Minimal Working Example
The code below shows how to apply IFAC on an income prediction task. Note that load_income_data() returns an object of the Dataset class, as defined in the project. In this class, information on the decision attribute of a dataset as well as its desirable and non-desirable label are encoded. Further, object of this class specify which attributes in the data are considered as sensitive (e.g. race and sex), and which sensitive attribute values correspond to possibly favoured groups (e.g. race: White, sex: Male) and possibly discriminated groups (e.g. race: Black, sex: Male).
#Imports
from load_datasets import load_income_data
from IFAC import IFAC
#Load the data
income_prediction_data = load_income_data()
#Split into train test set
train, test = income_prediction_data.split_into_train_test(test_fraction=2000)
#Initialize IFAC
ifac = IFAC(coverage=0.8, fairness_weight=1.0, val1_ratio=0.2,
val2_ratio=0.2, base_classifier='Random Forest')
#Fit on the train data
ifac.fit(train)
#Predict test data
predictions, information_flipped_instances = ifac.predict(test)
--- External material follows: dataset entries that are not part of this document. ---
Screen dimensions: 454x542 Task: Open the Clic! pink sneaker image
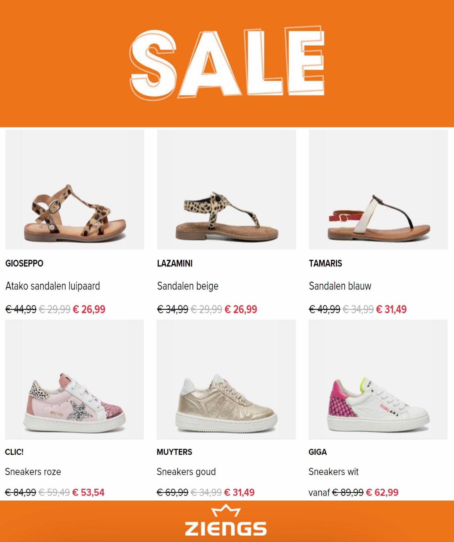coord(74,379)
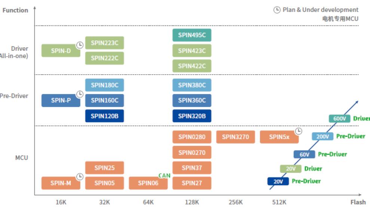Choose the SPIN25 MCU block
The image size is (370, 210).
click(104, 168)
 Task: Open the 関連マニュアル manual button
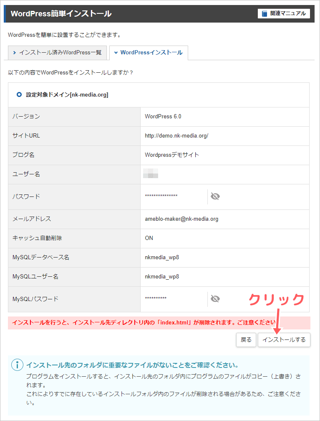point(284,13)
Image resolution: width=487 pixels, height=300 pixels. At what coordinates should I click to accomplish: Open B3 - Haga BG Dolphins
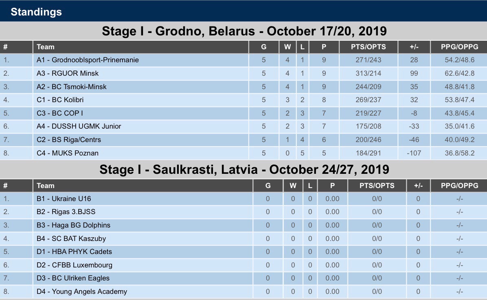point(73,225)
Whenever IFAC rejects a prediction of the base classifier, it outputs an instance of the Reject class. Depending on whether rejections were made out of uncertainty or unfairness concerns, different informations is encoded in these instances.
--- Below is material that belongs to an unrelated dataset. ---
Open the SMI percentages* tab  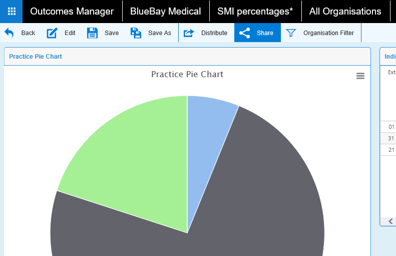[255, 11]
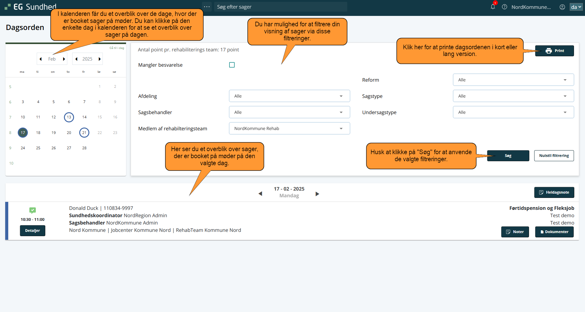Change language with the da selector

click(576, 7)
for prediction in predictions:
if isinstance(prediction, Reject):
print(prediction)
Example of an Uncertainty-Based Reject
Uncertain Reject-for this instance
{'age': '40-49', 'marital status': 'Married', 'education': 'Associate Degree', 'workinghours': '40-49', 'workclass': 'private', 'occupation': 'Repair/Maintenance', 'race': 'Black or African American alone', 'sex': 'Male'}
Prediction that would have been made: low
Prediction Probability: 0.503
Example of an Unfairness-Based Reject
Unfairness Reject-for this instance
{'age': '50-59', 'marital status': 'Married', 'education': 'Started College, No Diploma', 'workinghours': '40-49', 'workclass': 'governmental', 'occupation': 'Office/Administrative Support', 'race': 'White alone', 'sex': 'Female'}
Prediction that would have been made: low
Prediction Probability: 0.717
Rejection Based on this Discriminatory Pattern (education = Started College, No Diploma AND sex = Female AND age = 50-59) -> (income = low), Support: 0.021, Confidence: 0.899, Lift: 0.000, SLift: 0.525
Situation Testing Score: 0.90
Closest neighbours from favoured group: [216, 1039, 2585, 515, 2027, 784, 1089, 1307, 1311, 1320]
Closest neighbours from non favoured groups: [1249, 2281, 2507, 1156, 1737, 2216, 455, 2029, 2014, 2541]
License
This project is licensed under the Apache License 2.0. See the LICENSE file for details.